Living indoors: weather ennui

I don’t think it’s going to shock anyone if I suggest that we as north Americans tend to live indoors, and thus are protected from the elements. With the exception of the hundred metres I dash from my car to the mall or from the mall to my car the weather affects my life about as much as the results of the African Nations Cup of Football [bbc]. Working in Oakridge has heightened my feeling of climatal ennui since there’s barely any windows and while I could see outside into the bus loop at Metrotown here in Oakridge my only glimpse of nature is a mall kiosk selling Chinese orchids.

Certainly major weather events affect our lives still, I evacuated during the Okanagan fires a few summers ago, but the little things like record consecutive days of rainfall only really touch us if we’re living on the side of a mountain. Even when I was Skytraining to Metrotown and walking half an hour to Burrard station between my iPod and my rain coat I felt pretty isolated from the elements.
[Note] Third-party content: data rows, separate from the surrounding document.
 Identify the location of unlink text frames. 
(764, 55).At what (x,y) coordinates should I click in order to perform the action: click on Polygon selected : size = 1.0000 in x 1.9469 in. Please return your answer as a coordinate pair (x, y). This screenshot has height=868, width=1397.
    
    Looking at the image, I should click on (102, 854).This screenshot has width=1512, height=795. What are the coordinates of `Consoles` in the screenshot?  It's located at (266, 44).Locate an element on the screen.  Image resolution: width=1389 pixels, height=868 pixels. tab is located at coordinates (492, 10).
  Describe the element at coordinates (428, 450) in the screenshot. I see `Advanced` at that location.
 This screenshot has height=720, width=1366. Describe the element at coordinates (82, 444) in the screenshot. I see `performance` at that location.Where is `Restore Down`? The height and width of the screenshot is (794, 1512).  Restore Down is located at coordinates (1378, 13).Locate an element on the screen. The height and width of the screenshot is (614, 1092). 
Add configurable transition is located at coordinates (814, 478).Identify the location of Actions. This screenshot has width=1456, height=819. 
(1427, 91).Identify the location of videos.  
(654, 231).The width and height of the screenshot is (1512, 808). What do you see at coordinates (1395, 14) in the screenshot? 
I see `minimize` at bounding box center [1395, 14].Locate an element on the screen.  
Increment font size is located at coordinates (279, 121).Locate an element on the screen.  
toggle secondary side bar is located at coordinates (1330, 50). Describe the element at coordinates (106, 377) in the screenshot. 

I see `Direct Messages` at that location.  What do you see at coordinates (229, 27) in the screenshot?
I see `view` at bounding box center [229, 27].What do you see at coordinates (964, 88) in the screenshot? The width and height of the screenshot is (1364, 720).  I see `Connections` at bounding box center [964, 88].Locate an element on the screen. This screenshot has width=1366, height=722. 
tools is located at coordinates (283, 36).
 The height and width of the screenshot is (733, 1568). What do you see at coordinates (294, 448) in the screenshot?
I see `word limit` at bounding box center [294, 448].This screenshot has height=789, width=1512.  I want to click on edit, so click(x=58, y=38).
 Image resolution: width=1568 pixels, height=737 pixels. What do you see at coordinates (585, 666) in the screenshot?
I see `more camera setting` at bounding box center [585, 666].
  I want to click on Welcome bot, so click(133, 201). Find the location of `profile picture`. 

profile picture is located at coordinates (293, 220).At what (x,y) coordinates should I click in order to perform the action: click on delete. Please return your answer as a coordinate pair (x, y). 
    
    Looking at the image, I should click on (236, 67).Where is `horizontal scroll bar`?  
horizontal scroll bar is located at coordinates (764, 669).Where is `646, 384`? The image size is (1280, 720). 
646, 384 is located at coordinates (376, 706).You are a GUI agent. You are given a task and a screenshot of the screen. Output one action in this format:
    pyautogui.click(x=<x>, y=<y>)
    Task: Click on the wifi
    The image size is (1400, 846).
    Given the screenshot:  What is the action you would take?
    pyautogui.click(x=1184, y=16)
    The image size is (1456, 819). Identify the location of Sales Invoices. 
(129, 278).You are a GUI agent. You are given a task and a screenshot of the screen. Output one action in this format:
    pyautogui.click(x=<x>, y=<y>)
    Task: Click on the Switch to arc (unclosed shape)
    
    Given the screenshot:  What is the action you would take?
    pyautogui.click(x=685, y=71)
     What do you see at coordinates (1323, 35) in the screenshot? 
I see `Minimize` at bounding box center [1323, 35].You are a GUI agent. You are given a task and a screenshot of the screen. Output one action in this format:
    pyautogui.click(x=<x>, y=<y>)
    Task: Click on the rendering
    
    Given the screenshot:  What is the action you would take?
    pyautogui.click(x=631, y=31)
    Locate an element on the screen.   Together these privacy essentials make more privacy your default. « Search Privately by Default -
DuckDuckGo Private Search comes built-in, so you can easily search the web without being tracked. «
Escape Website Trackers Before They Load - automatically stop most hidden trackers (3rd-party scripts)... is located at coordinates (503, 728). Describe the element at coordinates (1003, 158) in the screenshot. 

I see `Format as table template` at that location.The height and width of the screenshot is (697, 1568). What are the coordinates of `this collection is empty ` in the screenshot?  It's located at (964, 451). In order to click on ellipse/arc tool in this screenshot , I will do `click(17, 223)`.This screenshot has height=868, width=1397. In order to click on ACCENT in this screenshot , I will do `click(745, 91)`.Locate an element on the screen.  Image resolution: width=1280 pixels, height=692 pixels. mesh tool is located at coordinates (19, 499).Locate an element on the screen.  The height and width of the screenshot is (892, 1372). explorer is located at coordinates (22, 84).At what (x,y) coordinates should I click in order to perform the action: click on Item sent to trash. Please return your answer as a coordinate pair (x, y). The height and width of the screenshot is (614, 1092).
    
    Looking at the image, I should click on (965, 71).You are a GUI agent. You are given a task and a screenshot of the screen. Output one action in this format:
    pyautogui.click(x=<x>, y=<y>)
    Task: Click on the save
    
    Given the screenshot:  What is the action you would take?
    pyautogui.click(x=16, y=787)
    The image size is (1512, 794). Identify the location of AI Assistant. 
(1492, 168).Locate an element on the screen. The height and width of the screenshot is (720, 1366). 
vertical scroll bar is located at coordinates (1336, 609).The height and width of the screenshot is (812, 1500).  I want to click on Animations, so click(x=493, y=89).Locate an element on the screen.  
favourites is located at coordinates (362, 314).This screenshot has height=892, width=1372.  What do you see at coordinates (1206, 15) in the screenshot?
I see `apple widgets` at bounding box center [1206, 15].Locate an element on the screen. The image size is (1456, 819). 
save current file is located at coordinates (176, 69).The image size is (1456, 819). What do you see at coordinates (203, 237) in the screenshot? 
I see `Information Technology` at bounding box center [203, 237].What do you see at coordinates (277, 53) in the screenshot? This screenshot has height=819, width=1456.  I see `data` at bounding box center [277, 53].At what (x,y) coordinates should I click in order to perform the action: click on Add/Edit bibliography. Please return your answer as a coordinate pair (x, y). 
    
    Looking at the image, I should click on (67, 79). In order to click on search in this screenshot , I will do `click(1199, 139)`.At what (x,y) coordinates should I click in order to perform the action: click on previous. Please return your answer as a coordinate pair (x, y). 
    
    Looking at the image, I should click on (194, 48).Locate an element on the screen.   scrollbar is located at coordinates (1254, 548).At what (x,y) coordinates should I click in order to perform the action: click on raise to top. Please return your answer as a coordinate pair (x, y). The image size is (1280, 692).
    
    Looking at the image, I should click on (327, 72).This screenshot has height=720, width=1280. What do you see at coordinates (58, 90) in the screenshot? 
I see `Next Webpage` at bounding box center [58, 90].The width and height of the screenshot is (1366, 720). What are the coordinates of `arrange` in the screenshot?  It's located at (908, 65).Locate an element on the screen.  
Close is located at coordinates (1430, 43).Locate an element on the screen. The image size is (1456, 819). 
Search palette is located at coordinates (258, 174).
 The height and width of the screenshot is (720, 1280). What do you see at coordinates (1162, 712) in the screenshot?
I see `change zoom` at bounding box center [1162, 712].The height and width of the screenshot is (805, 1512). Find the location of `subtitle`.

Maybe I’m just feeling this disconect because of Vancouver’s total lack of weather aside from rain or non-rain. Snow you have to deal with, you have to shovel it and you have to climb through it. Rain shovels itself, and while I’m not able to walk freely down the street in my silk smoking jacket and silk smoking pants, I feel like rain doesn’t really hold the threat that perhaps it once did when we lived in stone castles and mud huts.

1 Comment so far

  1. Ryan C (unregistered) on February 4th, 2006 @ 9:10 pm

    One thing I noticed when I started riding my bike to work was how attuned to the weather I became. It largely comes of having to choose what I wear on the bike according to what weather I was expecting (and sometimes guessing wrong).

    So I guess I’m saying if you really want to know what the weather is, start riding in it.